Once you reach the line containing "You are a computer-use", return it and every line after it exactly, through the end of the records below, with no pictures.

++++++

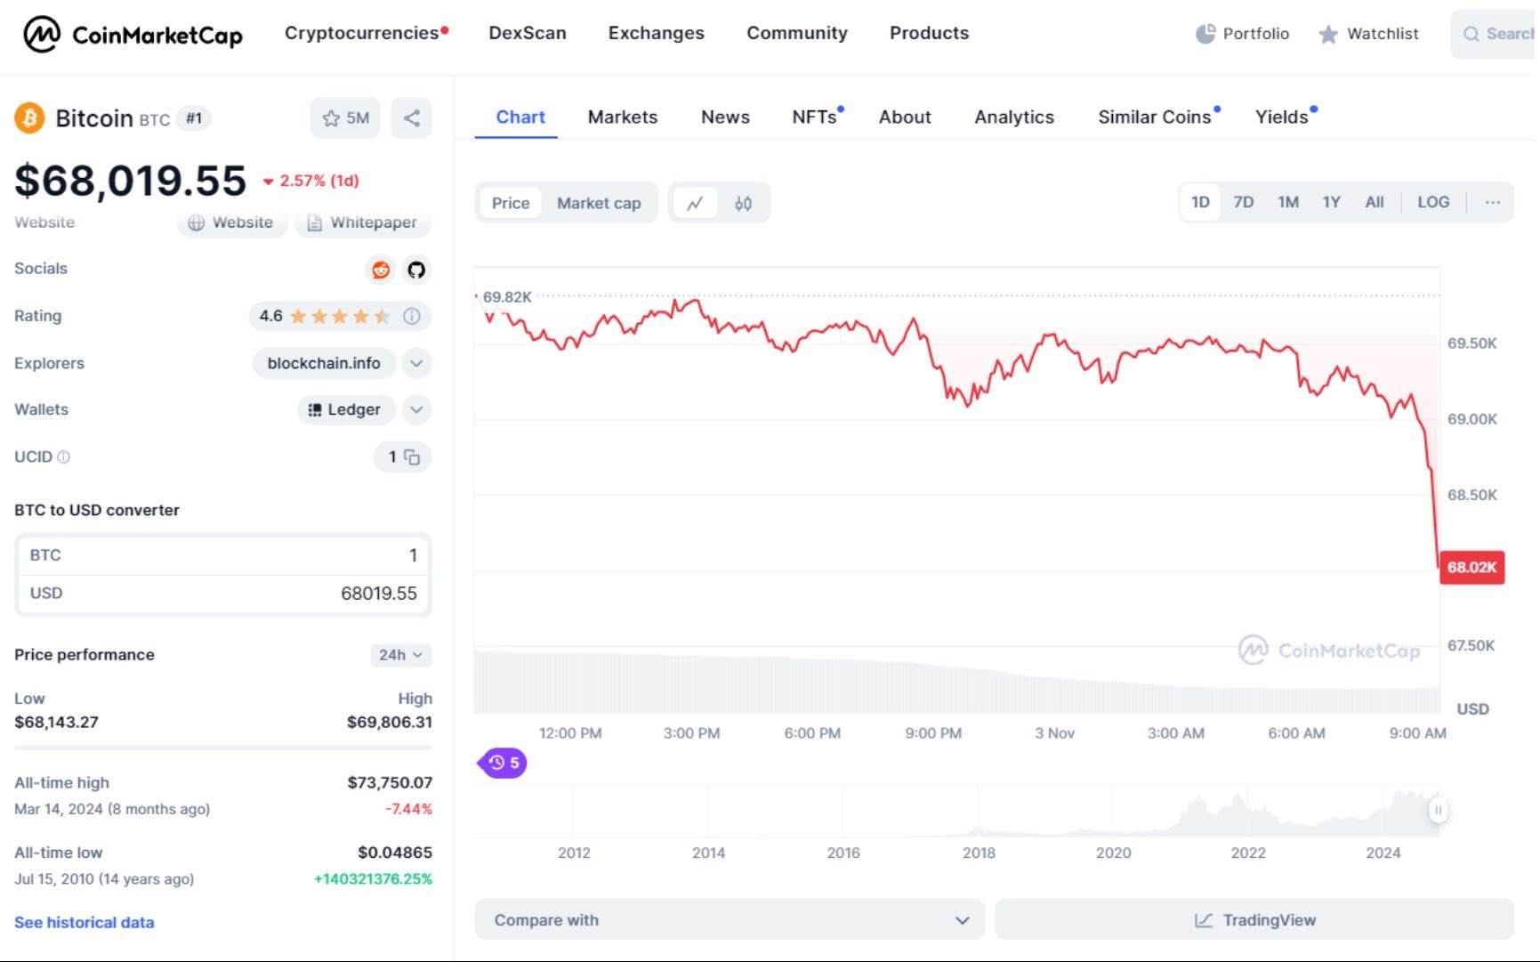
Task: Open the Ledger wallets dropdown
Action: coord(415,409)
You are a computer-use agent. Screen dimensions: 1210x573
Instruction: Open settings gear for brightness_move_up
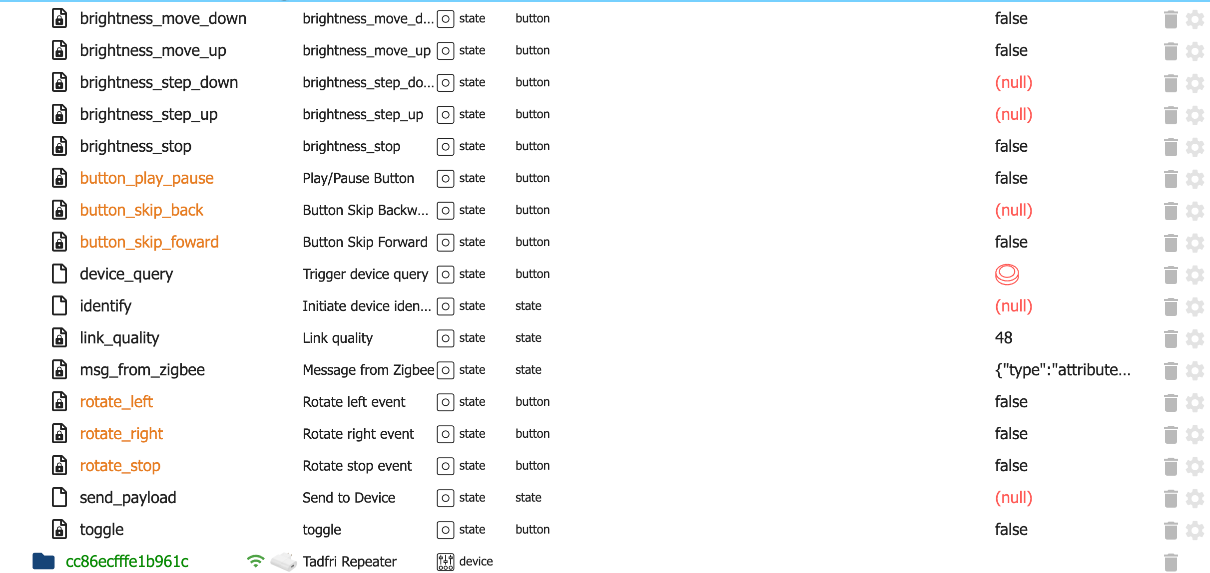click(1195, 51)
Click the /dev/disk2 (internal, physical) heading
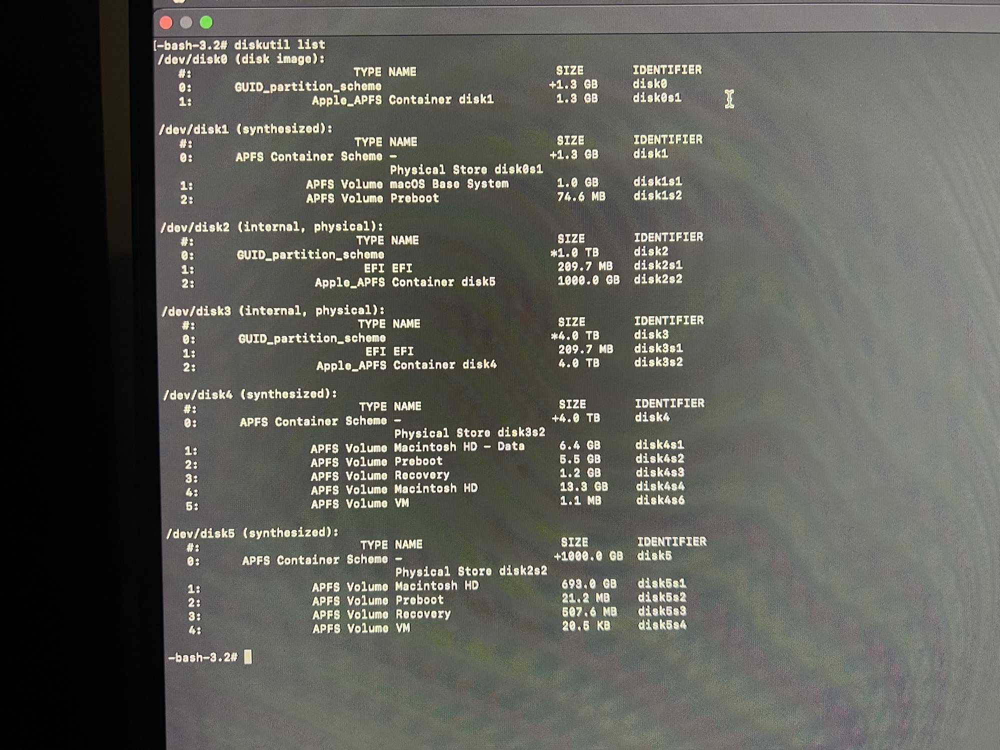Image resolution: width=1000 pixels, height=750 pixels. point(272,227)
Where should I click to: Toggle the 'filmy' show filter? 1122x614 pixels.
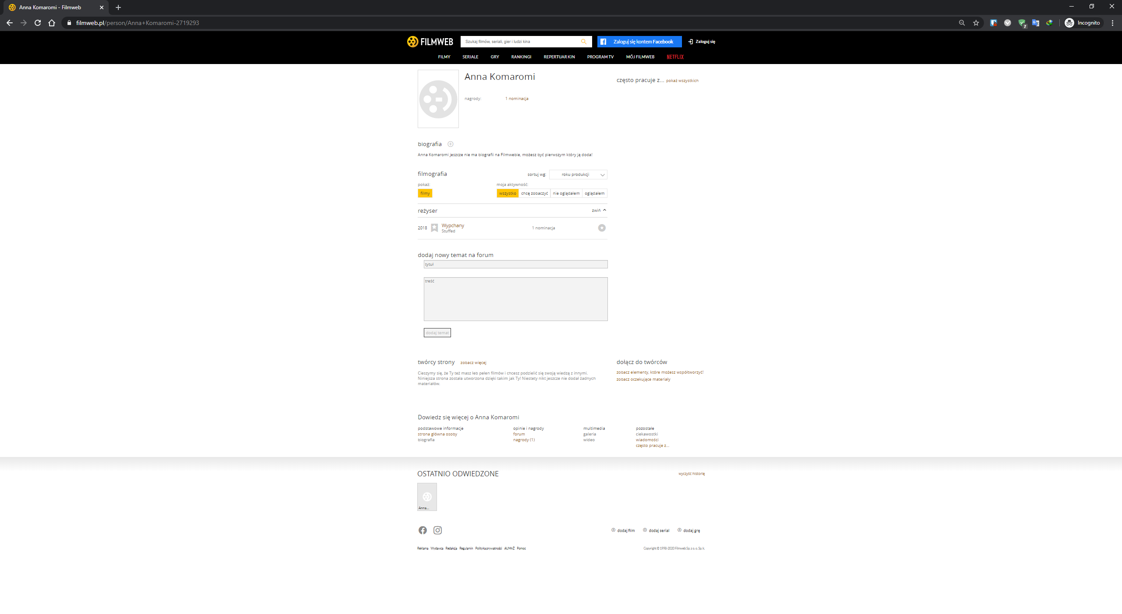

++++++

Answer to this problem:
You are a computer-use agent. Screen dimensions: 1210x573
Instruction: Open settings gear for brightness_move_up
click(1195, 51)
Click the /dev/disk2 (internal, physical) heading
Image resolution: width=1000 pixels, height=750 pixels. point(272,227)
Where should I click to: Toggle the 'filmy' show filter? 1122x614 pixels.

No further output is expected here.